Specifically, the advocacy groups said in a joint release that they are worried about three major outcomes:

  • Drilling in remote and inaccessible Arctic waters threatens injury to imperiled wildlife – such as polar bears, whale and walruses, and people who depend on them. Drilling there is particularly dangerous and risky because it would be effectively impossible to clean up an oil spill in icy, remote Arctic waters. The federal government, itself, has concluded that there was a 75 percent chance of a major oil spill if development and production in the Chukchi Sea moved forward under even a single large lease sale.
  • In the Atlantic, drilling in the protected areas would threaten unique and critical habitat for a multitude of whale species, as well as swordfish and sea turtles. In addition, Atlantic drilling threatens the region’s vibrant fishing and tourism industry—a spill equivalent to the BP Gulf oil disaster could coat beaches stretching from Savannah to Boston.
  • These major risks “are particularly egregious and pointless in a world assaulted by climate change,” given the extremely long lead times needed before these undeveloped offshore areas could be brought into production. Full development and burning of oil and gas from the Arctic Ocean alone could release nearly 16 billion tons of carbon dioxide into the atmosphere. Pursuing this development stands at cross-purposes with the nation’s necessary and rapidly accelerating move away from fossil fuels, and with previous commitments to address global climate change, they said.

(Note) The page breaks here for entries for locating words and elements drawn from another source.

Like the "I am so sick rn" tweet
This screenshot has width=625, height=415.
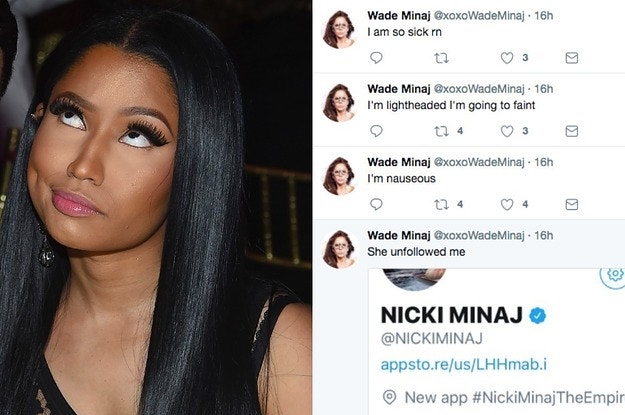(507, 58)
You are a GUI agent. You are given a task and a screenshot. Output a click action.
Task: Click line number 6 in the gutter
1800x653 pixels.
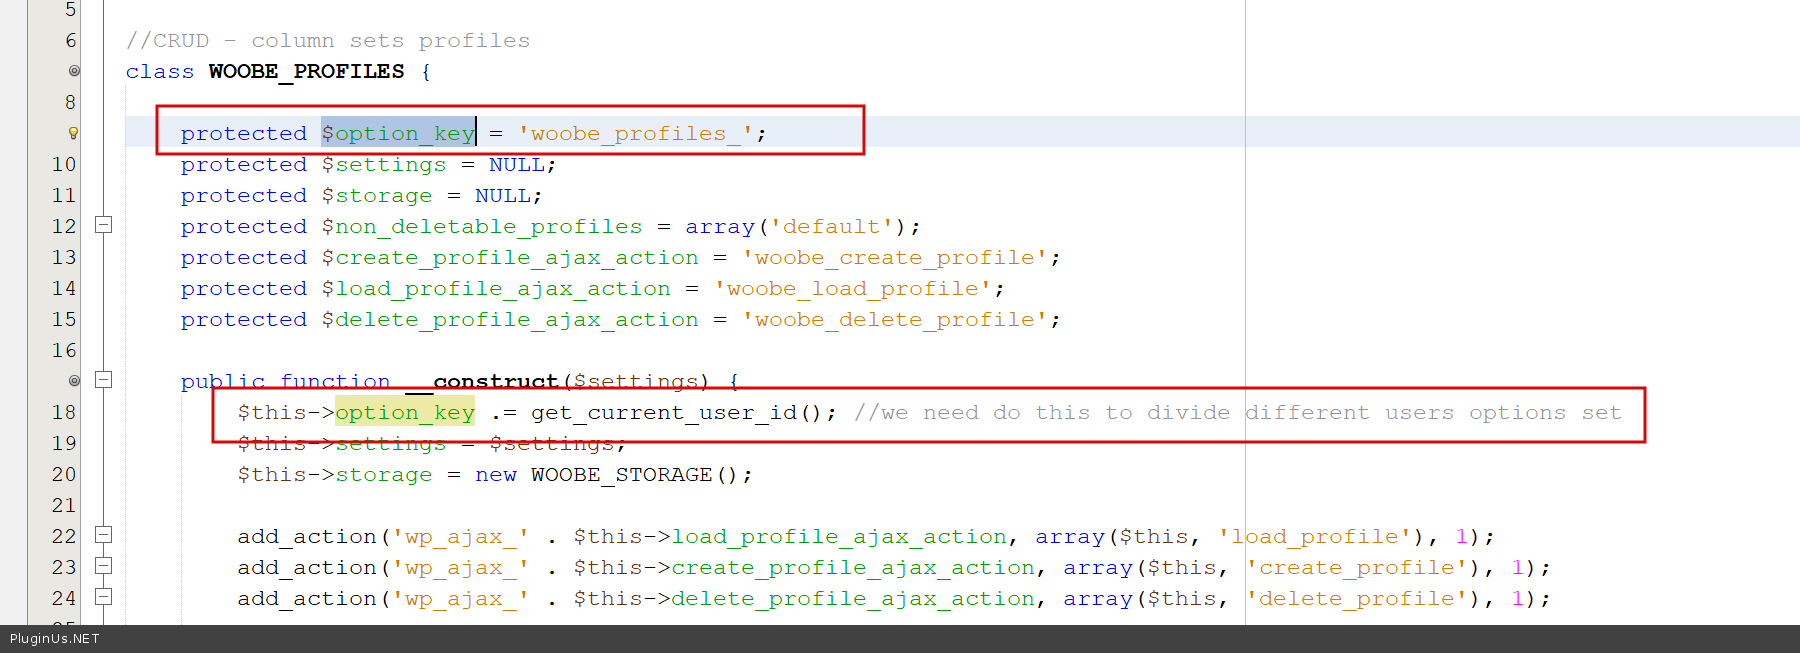70,40
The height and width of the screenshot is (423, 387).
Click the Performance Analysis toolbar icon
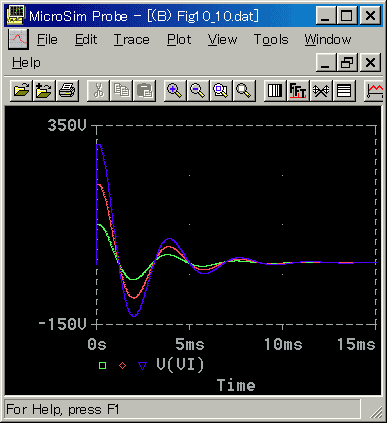point(321,90)
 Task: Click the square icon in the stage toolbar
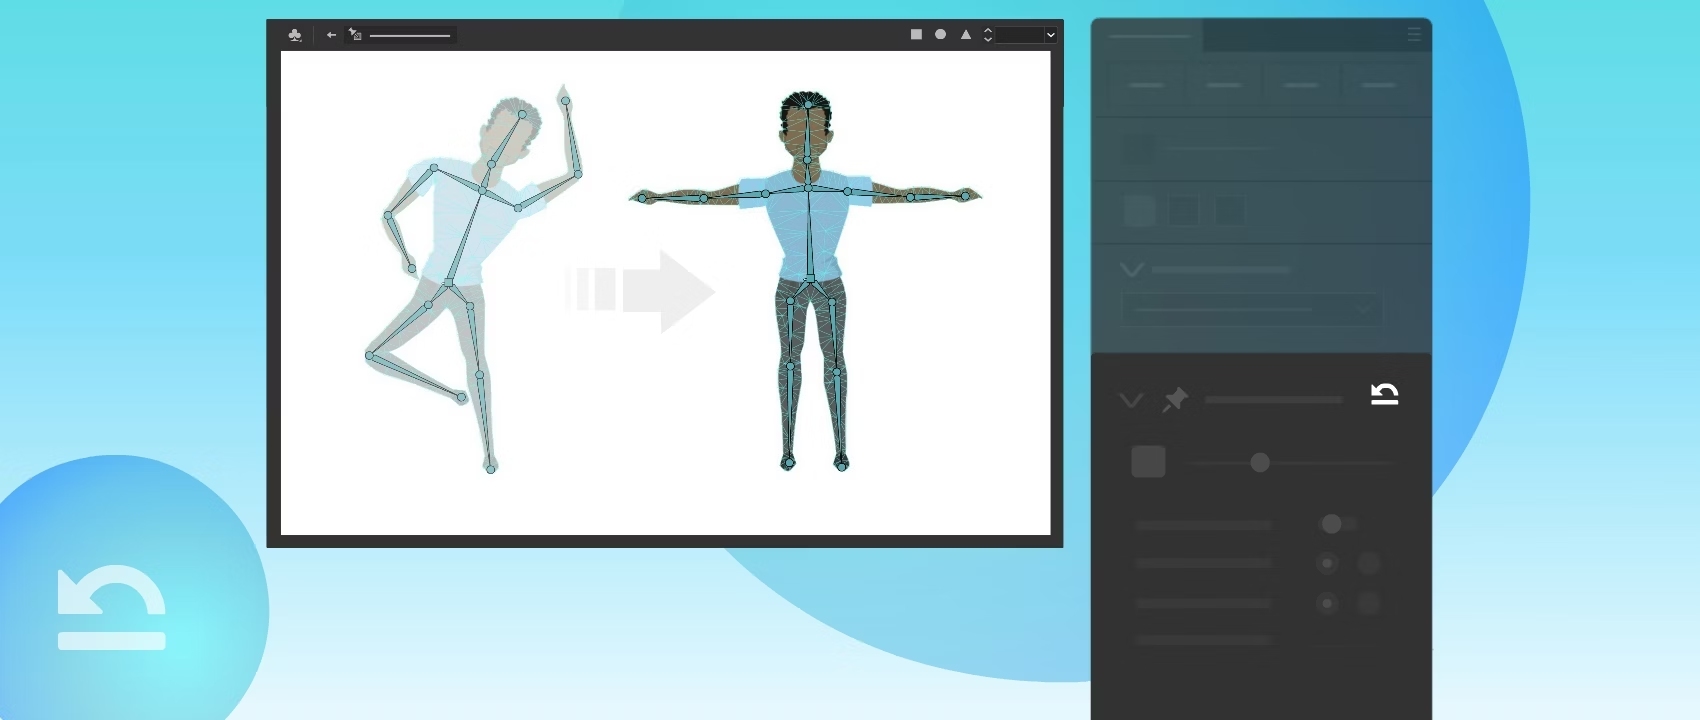(916, 34)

One of the prime movers behind the lawsuit, Earthjustice President Trip Van Noppen, stated, “In his first 100 days, Donald Trump has pulled out all the stops in attempting to roll back environmental protections at the behest of his fossil fuel industry cronies. His executive order attempting to undo President Obama’s historic protection of the Arctic and Atlantic oceans from drilling is part of a plan to sell off our oceans to polluting corporations at the cost of the safety of coastal communities, the fate of marine wildlife and our children’s future. We are going to court today to defend these irreplaceable waters and work along with millions of Americans who support a brighter vision for our nation and this planet.”